__WHAT IS REQUIRED__.
Starting at the line below holding "The width and height of the screenshot is (1146, 638)." and stopping at the line holding "Open the Reports document icon", print every line exactly, both ends included, and leave the rest out.

__MATERIAL FOR THIS EXERCISE__.
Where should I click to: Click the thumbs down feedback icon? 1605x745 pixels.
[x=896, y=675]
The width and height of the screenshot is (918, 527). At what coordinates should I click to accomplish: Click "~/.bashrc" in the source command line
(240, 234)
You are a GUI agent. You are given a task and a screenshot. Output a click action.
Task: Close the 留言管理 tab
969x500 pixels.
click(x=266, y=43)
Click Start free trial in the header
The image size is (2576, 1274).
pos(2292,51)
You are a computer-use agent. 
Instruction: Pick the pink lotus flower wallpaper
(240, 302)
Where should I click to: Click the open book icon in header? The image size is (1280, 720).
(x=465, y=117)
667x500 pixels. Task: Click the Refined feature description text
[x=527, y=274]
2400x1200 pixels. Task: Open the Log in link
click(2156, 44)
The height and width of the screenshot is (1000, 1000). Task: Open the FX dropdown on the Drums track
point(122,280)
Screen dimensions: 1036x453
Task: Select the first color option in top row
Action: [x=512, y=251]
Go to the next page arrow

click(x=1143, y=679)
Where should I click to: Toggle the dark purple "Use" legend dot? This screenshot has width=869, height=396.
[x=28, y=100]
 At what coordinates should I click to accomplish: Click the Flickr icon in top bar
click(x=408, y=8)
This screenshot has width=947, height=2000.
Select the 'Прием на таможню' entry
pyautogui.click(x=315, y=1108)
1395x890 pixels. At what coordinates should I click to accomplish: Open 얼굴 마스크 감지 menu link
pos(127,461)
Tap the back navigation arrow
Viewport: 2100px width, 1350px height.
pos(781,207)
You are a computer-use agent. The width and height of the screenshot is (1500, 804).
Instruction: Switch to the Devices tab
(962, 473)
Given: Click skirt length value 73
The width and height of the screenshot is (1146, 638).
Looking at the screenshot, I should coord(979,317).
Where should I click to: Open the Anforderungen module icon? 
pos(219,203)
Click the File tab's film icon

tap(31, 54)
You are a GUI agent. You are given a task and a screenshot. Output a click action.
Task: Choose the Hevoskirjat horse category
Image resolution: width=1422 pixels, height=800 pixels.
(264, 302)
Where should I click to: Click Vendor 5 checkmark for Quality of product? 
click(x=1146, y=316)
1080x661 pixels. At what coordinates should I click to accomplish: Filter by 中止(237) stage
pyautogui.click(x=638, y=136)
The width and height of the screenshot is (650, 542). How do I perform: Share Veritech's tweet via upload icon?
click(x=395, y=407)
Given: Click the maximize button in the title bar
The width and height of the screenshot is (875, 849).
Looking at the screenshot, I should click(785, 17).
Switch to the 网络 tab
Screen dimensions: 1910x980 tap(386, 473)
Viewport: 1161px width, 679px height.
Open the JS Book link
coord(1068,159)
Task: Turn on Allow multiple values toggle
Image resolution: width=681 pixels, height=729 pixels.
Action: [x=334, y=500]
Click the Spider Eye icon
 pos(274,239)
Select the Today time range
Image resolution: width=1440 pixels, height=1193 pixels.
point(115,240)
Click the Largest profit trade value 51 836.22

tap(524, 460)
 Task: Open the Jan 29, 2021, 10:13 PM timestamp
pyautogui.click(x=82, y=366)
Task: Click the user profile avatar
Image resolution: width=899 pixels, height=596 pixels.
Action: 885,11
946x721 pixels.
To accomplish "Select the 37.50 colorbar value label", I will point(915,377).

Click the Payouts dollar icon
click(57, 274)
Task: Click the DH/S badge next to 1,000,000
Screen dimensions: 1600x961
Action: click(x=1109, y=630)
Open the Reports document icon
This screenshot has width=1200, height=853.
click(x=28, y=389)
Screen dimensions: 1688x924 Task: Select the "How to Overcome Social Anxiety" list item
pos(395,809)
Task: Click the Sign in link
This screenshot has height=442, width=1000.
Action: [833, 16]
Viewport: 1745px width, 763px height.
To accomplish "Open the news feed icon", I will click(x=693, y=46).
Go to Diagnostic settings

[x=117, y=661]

__RESULT OF THIS EXERCISE__.
The width and height of the screenshot is (1146, 638).
Looking at the screenshot, I should coord(979,317).
Where should I click to: Open the Anforderungen module icon? 
pos(219,203)
Click the File tab's film icon

tap(31, 54)
You are a GUI agent. You are given a task and a screenshot. Output a click action.
Task: Choose the Hevoskirjat horse category
Image resolution: width=1422 pixels, height=800 pixels.
(264, 302)
Where should I click to: Click Vendor 5 checkmark for Quality of product? 
click(x=1146, y=316)
1080x661 pixels. At what coordinates should I click to accomplish: Filter by 中止(237) stage
pyautogui.click(x=638, y=136)
The width and height of the screenshot is (650, 542). How do I perform: Share Veritech's tweet via upload icon?
click(x=395, y=407)
Given: Click the maximize button in the title bar
The width and height of the screenshot is (875, 849).
Looking at the screenshot, I should click(785, 17).
Switch to the 网络 tab
Screen dimensions: 1910x980 tap(386, 473)
Viewport: 1161px width, 679px height.
Open the JS Book link
coord(1068,159)
Task: Turn on Allow multiple values toggle
Image resolution: width=681 pixels, height=729 pixels.
Action: [x=334, y=500]
Click the Spider Eye icon
 pos(274,239)
Select the Today time range
Image resolution: width=1440 pixels, height=1193 pixels.
point(115,240)
Click the Largest profit trade value 51 836.22

tap(524, 460)
 Task: Open the Jan 29, 2021, 10:13 PM timestamp
pyautogui.click(x=82, y=366)
Task: Click the user profile avatar
Image resolution: width=899 pixels, height=596 pixels.
Action: 885,11
946x721 pixels.
To accomplish "Select the 37.50 colorbar value label", I will point(915,377).

Click the Payouts dollar icon
click(57, 274)
Task: Click the DH/S badge next to 1,000,000
Screen dimensions: 1600x961
Action: click(x=1109, y=630)
Open the Reports document icon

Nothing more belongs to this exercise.